Benefits of Fixing L-R Balance

My L-R Balance is 60-40 on most rides, particularly during easy rides. When the workout becomes harder, this gets closer to 50-50, but still favoring the left left (e.g., 55-45).

My questions are:

  1. Aside from possible injuries this may cause (though haven’t had issues in the 2 years I’ve been riding), do I NEED to address this and aim towards 50-50?

  2. How do I address this if my goal is to aim towards 50-50? Is it merely a matter of focusing on the weaker leg? Specific drills like single leg?

A bit on my history, this isn’t surprising to me since in track (long jump) and basketball, I use the left leg to jump being right-hand dominant.

Appreciate your feedback. Thanks!

In regards to question 2.
Personally, I would ride rollers. Not all the time, not too much. I just find you need to learn to be smooth and the rollers can force you to do that. You could spend time focusing on one leg but I struggle to believe this is the best way forward. It could take a lot of work, and I am not sure an internal cue of working on a weaker leg is any more effective than focusing on an external cue such as ‘don’t fall off the rollers’ :grinning:
I am sure others have alternative ideas and experiences.

I have something of the same issue, but I know why and just haven’t gotten around to it yet. Our legs are not the same length and that difference might affect which one we favor. I know I need a shim in the shoe of my left leg to balance things out. I can see it because I use leather saddles that do, as the legend goes, form themselves after your butt. The left side of my saddle is depressed further down than the right. Maybe that’s my “shim” right there.

How do you measure L-R? Pedal-PM or other system?

@Mr_Snrub That’s very interesting. I might have a go.

@dlridings Is your right leg stronger? I have a similar experience but shim and saddle on the opposite side.

@sryke I use a pedal-PM, the Powertap P1.

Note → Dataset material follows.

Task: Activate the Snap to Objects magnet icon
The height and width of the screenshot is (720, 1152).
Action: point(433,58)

L/R balance has a lot of external factors. Even your seating on your bike will effect it. So as long as I hit the power, I dont mind to much.

I think my right leg is probably stronger. It is dominate at least. I was also speaking of shimming on the opposite (left) side.

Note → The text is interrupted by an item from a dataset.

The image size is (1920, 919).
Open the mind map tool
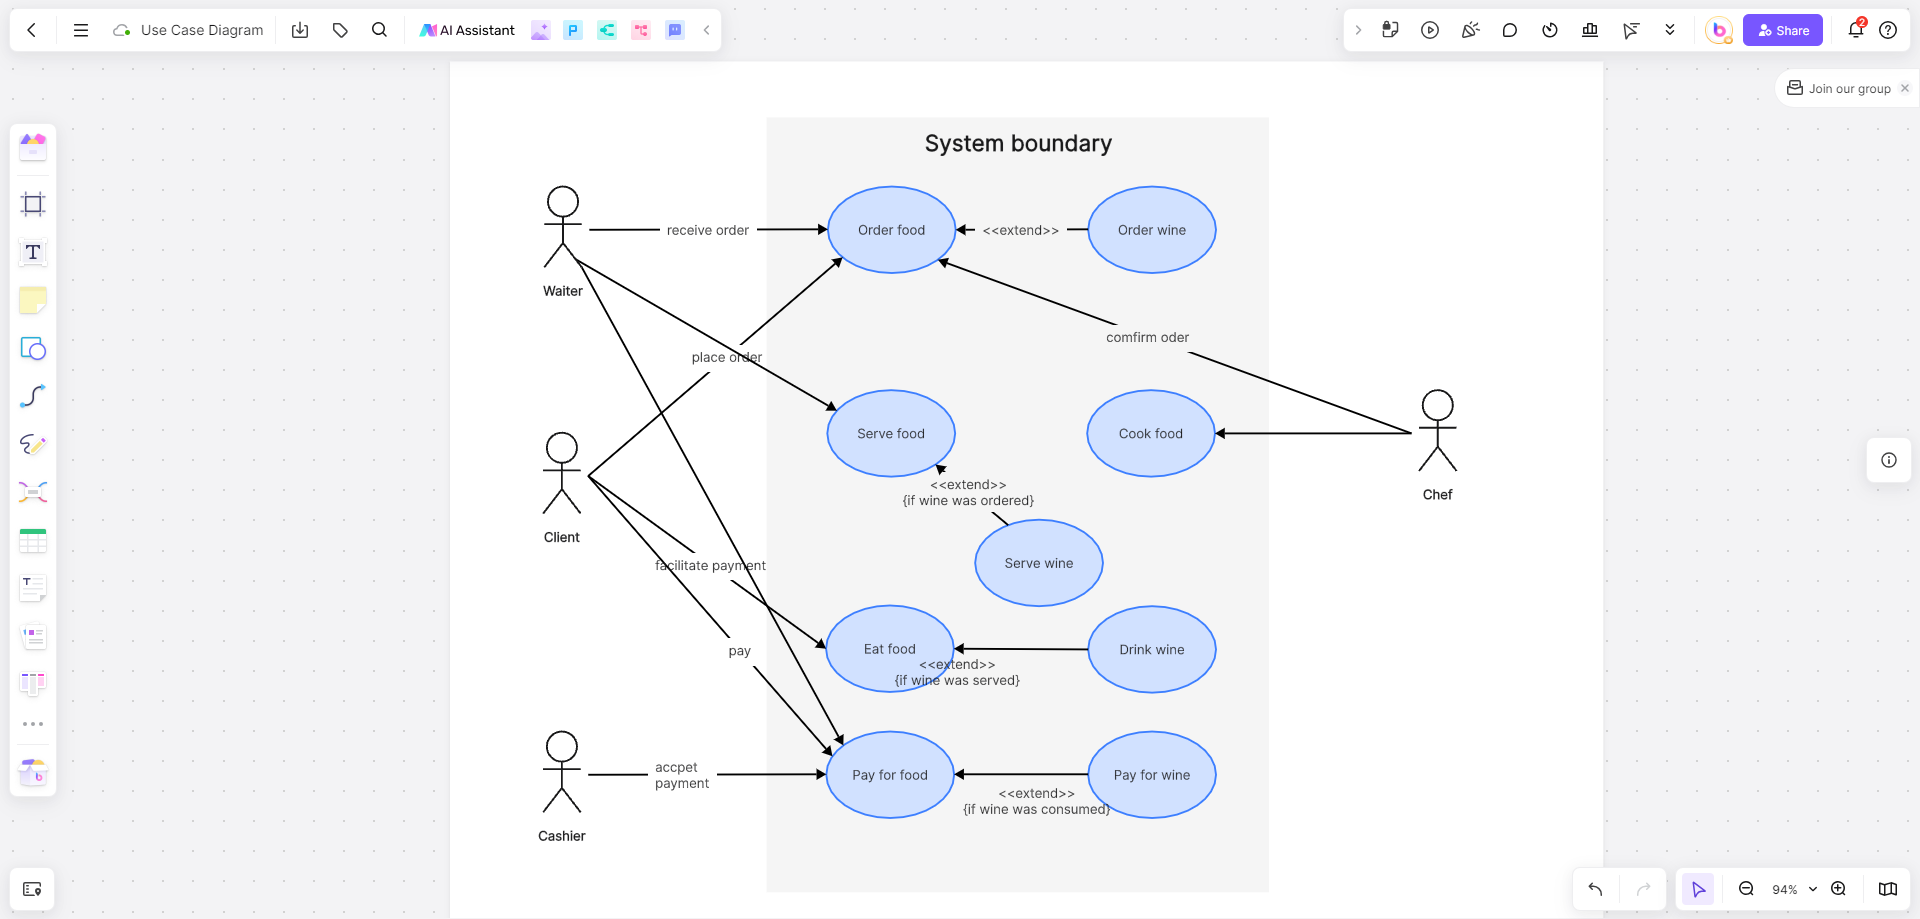(x=33, y=492)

During the long, tedious workouts, I concentrate on my left leg, do my own push/pull drills and the like. I think it helps to do so.

As mentioned, there could be all sort of factors that are contributing to this.

Assuming you have no injuries, or other specific reasons why one side of you body is significantly stronger than the other, I’d suggest getting a bike fit. Often a high power imbalance is a sign of being poorly fitted to your bike, even though you may feel comfortable. High saddles or the width saddle for example, mean you shift to one side slightly and that plays out in the numbers you’ll see, with a favoured side rather than an exaggerated rocking motion. This is just one example, there are loads of reasons, hence getting a bike fit from a reputable source.

It’s normal to see a slight discrepancy (I’m normally 51/49 or 52/48, with a stronger left leg, rarely the other way round), but anything more than 3 or 4% without an obvious root cause is worth checking out with a bike fit.

I have a left only PM, so don’t know what the actual power difference is between both legs, but I’m fairly sure it’s significant, just based on muscle size, and single leg squats. My right leg is much more muscular than the left, and can do 10 reps of a Bulgarian split squat, while the left fails at 6-7. I believe this is the result of a great deal of focus that was spent on that right leg during physio for a meniscus tear last year. Interestingly, when I go into an aero position on the bike, my power numbers rise for the same RPE, I think moving the hip angle forces my left leg to engage more (and the PM is in the left). Anyway, to your question, I’m trying to resolve the problem the same way it started, by doing lots of unilateral work this time focusing on the left leg. I’ve started things like Bulgarian Split Squats, and after a couple weeks am noticing a difference. I think it’s about teaching those muscles to fire. Of course I do everything for both legs, but at the same weight, so the weaker leg gets more of a strength workout, while the right leg is getting an easier workout, not reaching failure. Once both legs get to the same rep range at the same weight, I think balance will have been achieved, and strength will build bilaterally. Hopefully.